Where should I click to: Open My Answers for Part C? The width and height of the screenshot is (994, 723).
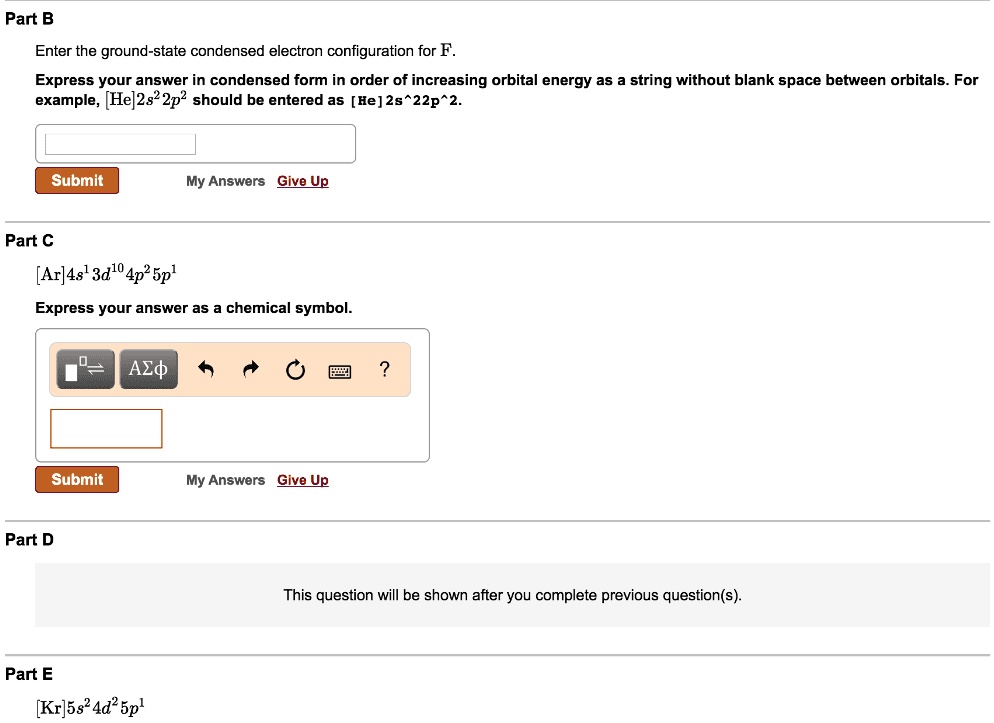click(225, 480)
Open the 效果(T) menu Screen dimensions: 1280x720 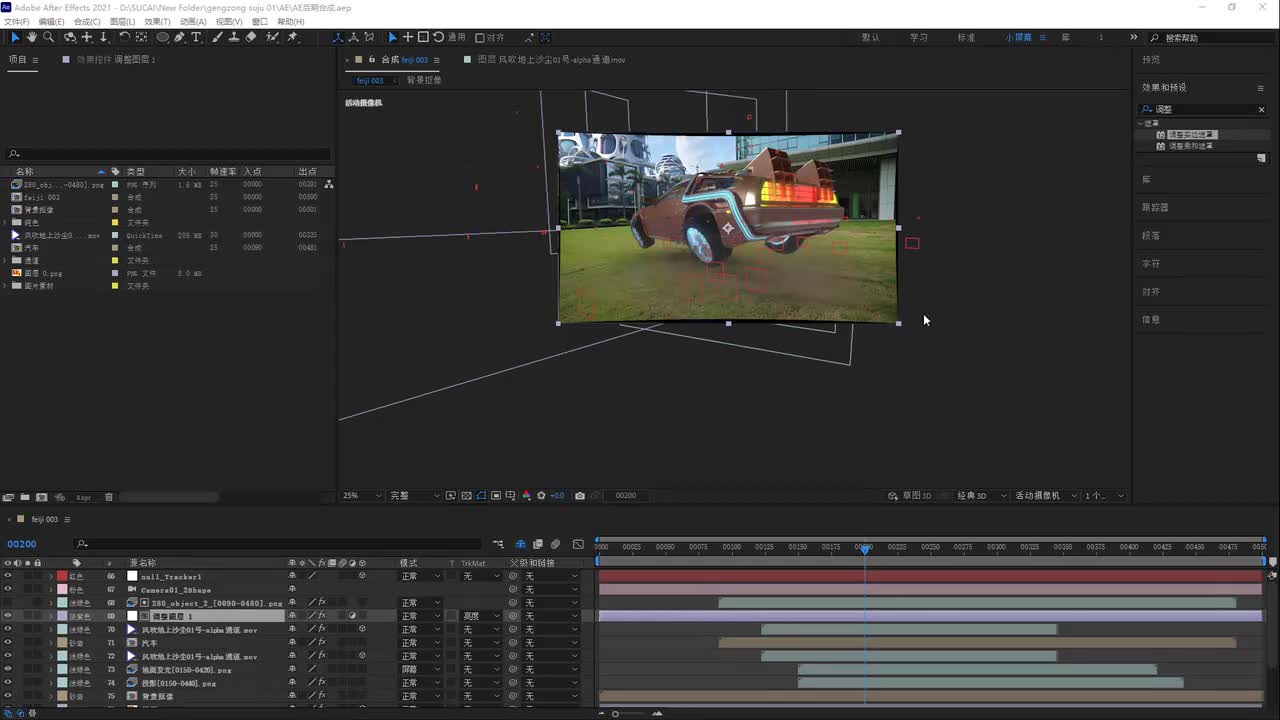click(157, 21)
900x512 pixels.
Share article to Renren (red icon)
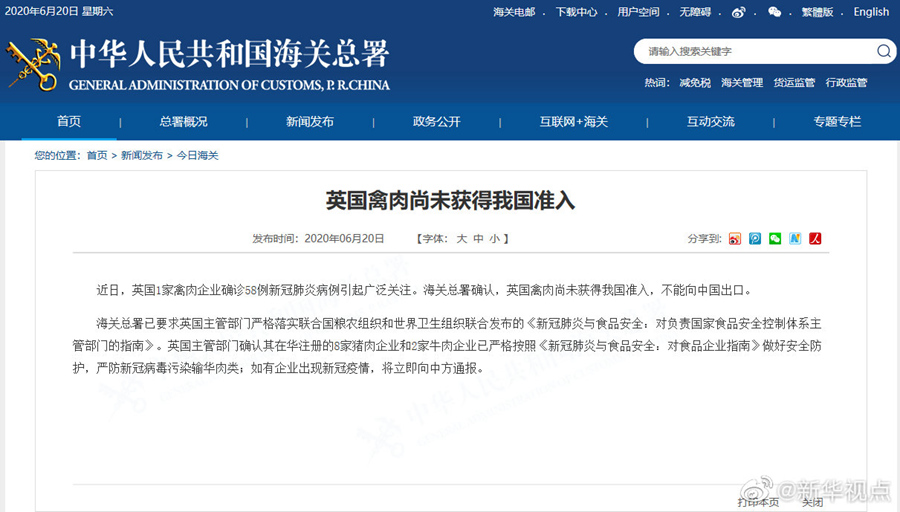pyautogui.click(x=815, y=239)

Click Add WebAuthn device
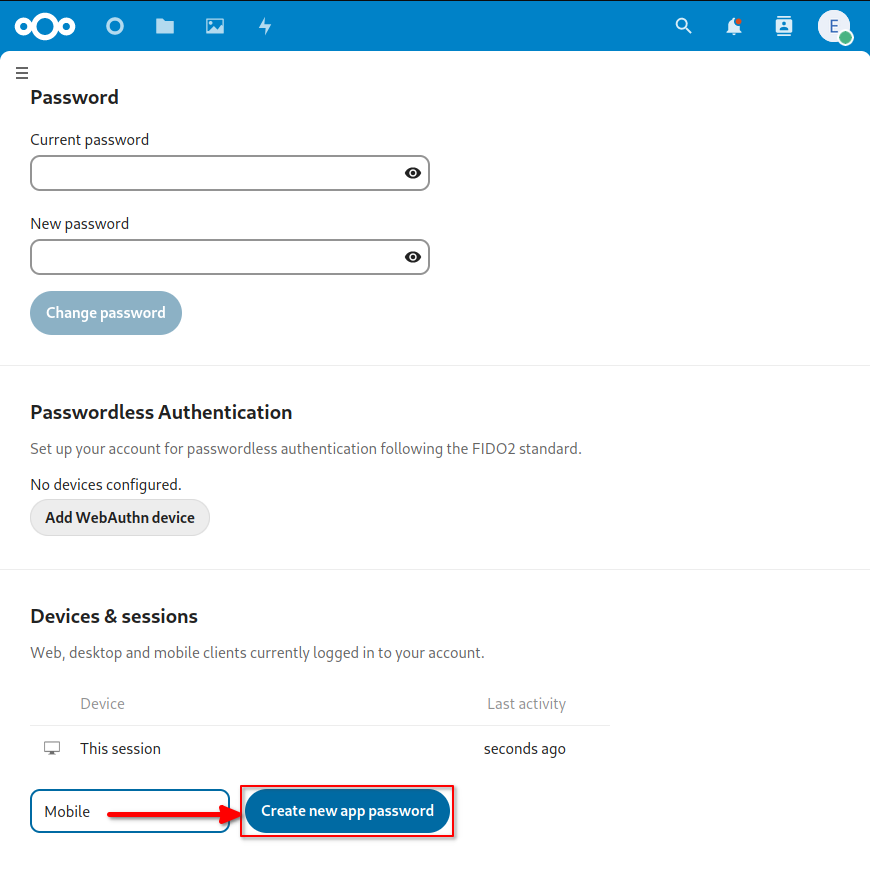pos(119,517)
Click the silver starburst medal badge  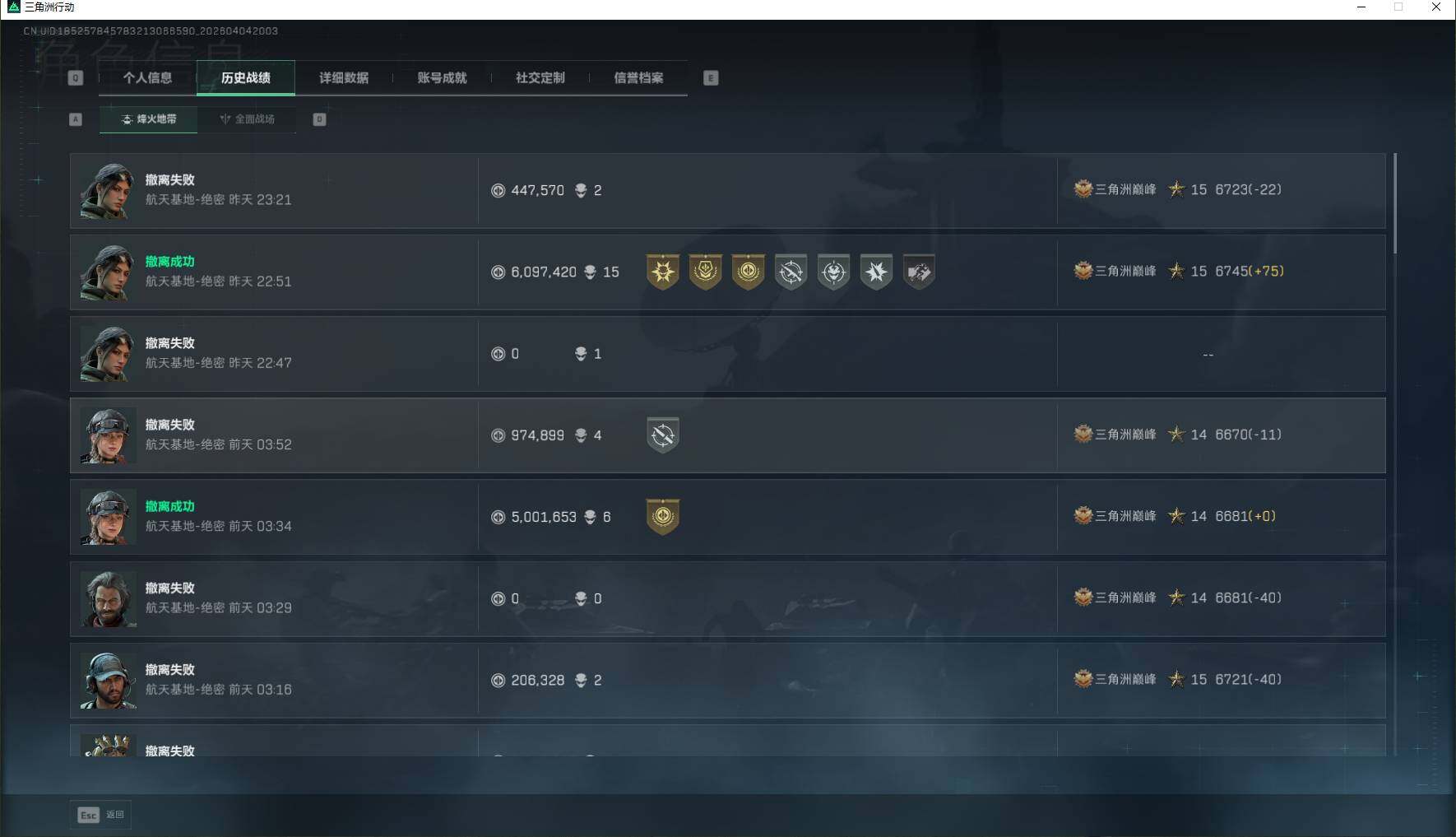pyautogui.click(x=876, y=272)
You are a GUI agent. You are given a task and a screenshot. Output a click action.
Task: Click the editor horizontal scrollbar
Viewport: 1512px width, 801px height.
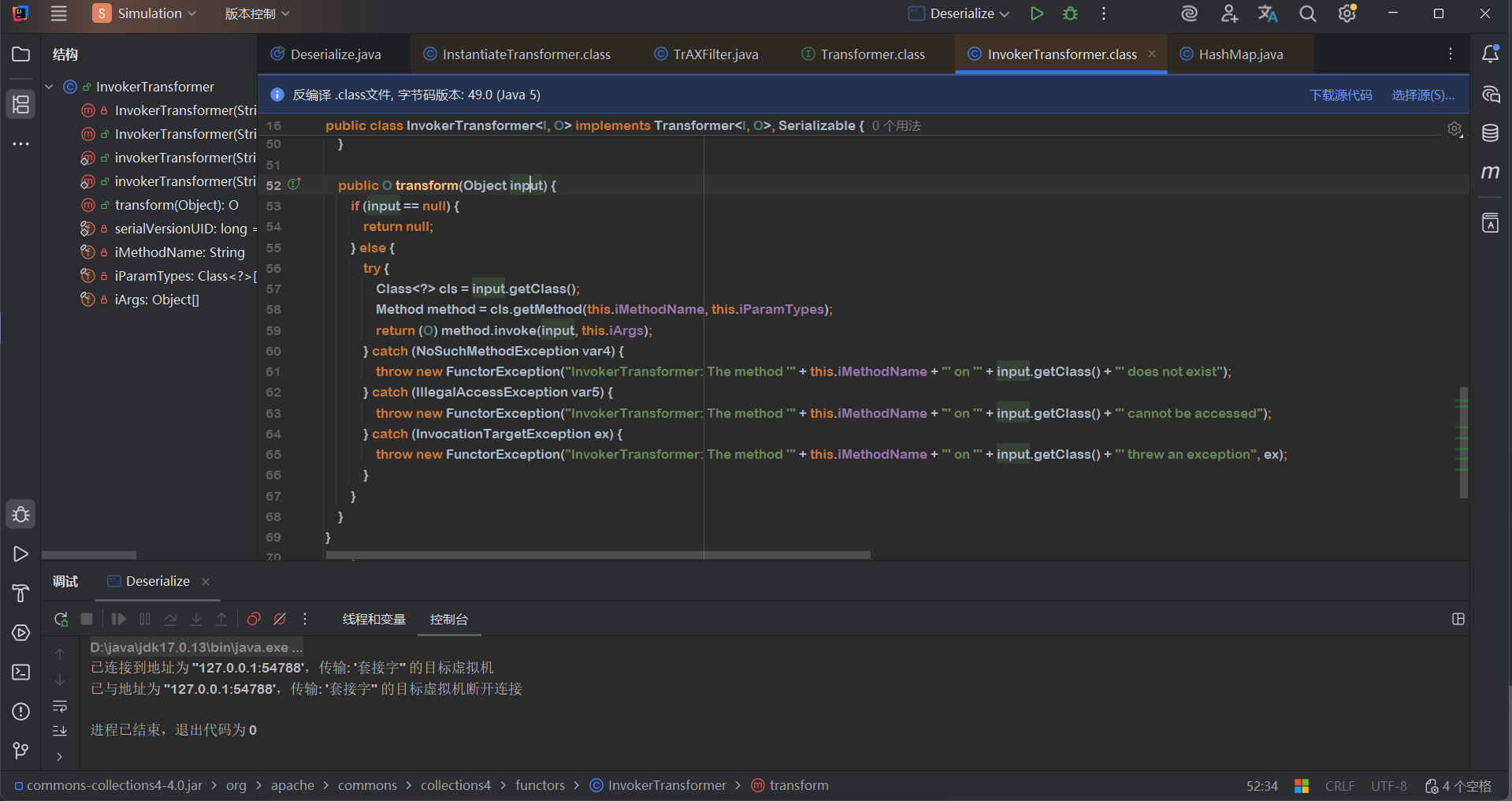(599, 555)
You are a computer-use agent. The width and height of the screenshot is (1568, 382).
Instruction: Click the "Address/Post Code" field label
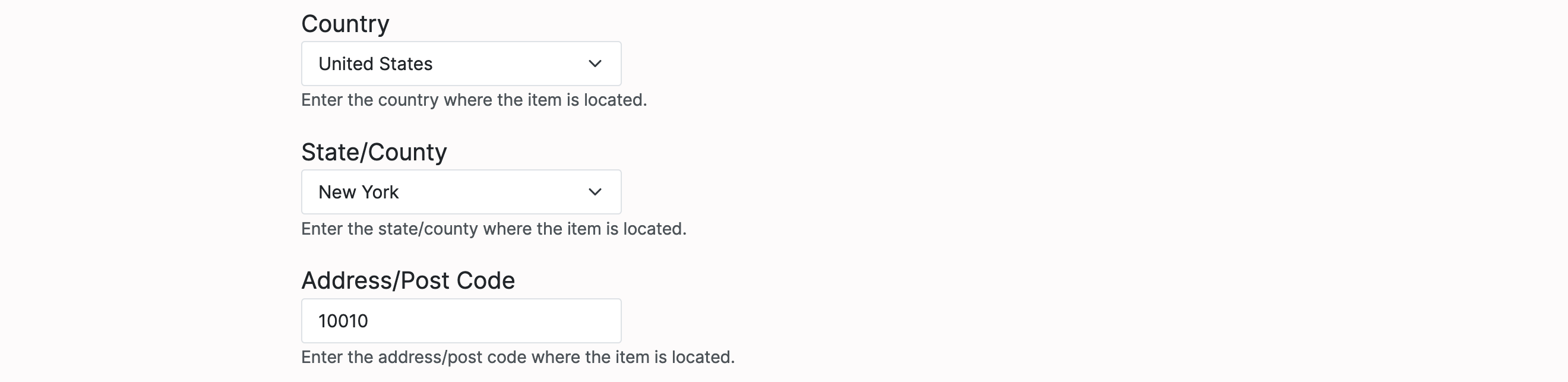tap(408, 280)
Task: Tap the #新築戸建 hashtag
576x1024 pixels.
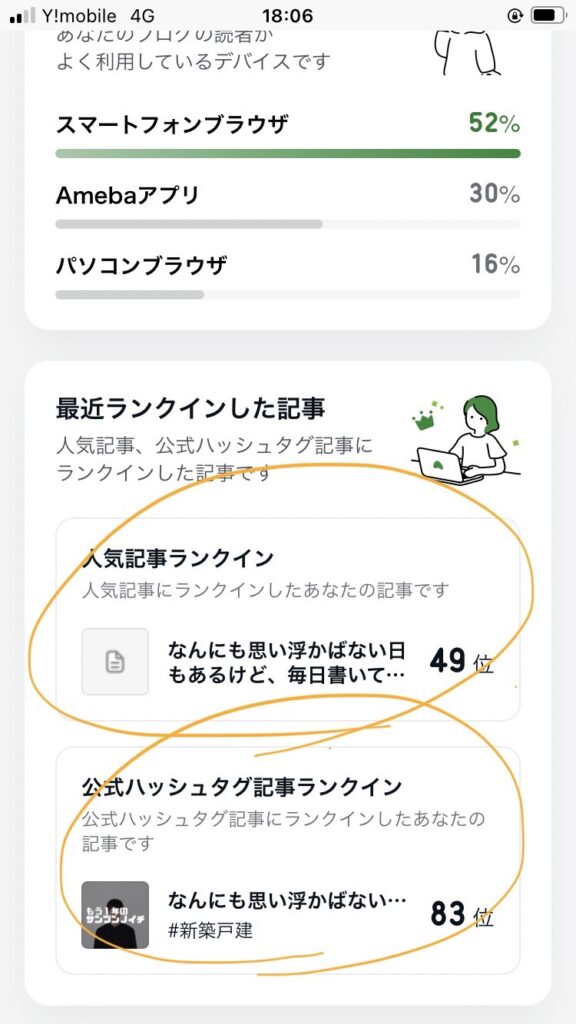Action: click(x=210, y=930)
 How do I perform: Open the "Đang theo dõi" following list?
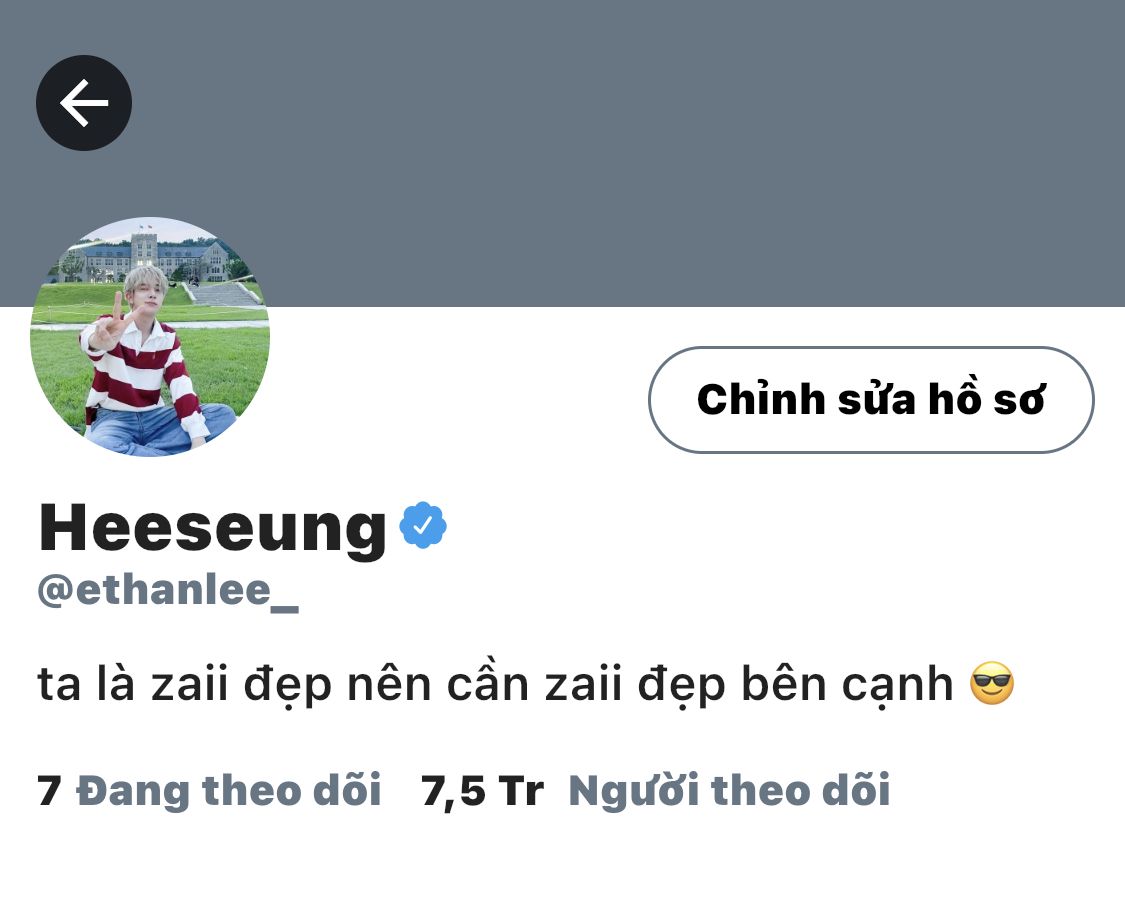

- - - - - - -

(Goal of the exercise):
Go line by line through the data and copy any that contain "agent".

(Answer section):
You are a GUI agent. You are given a task and a screenshot. Output a click action.
You are a computer-use agent. The width and height of the screenshot is (1568, 382).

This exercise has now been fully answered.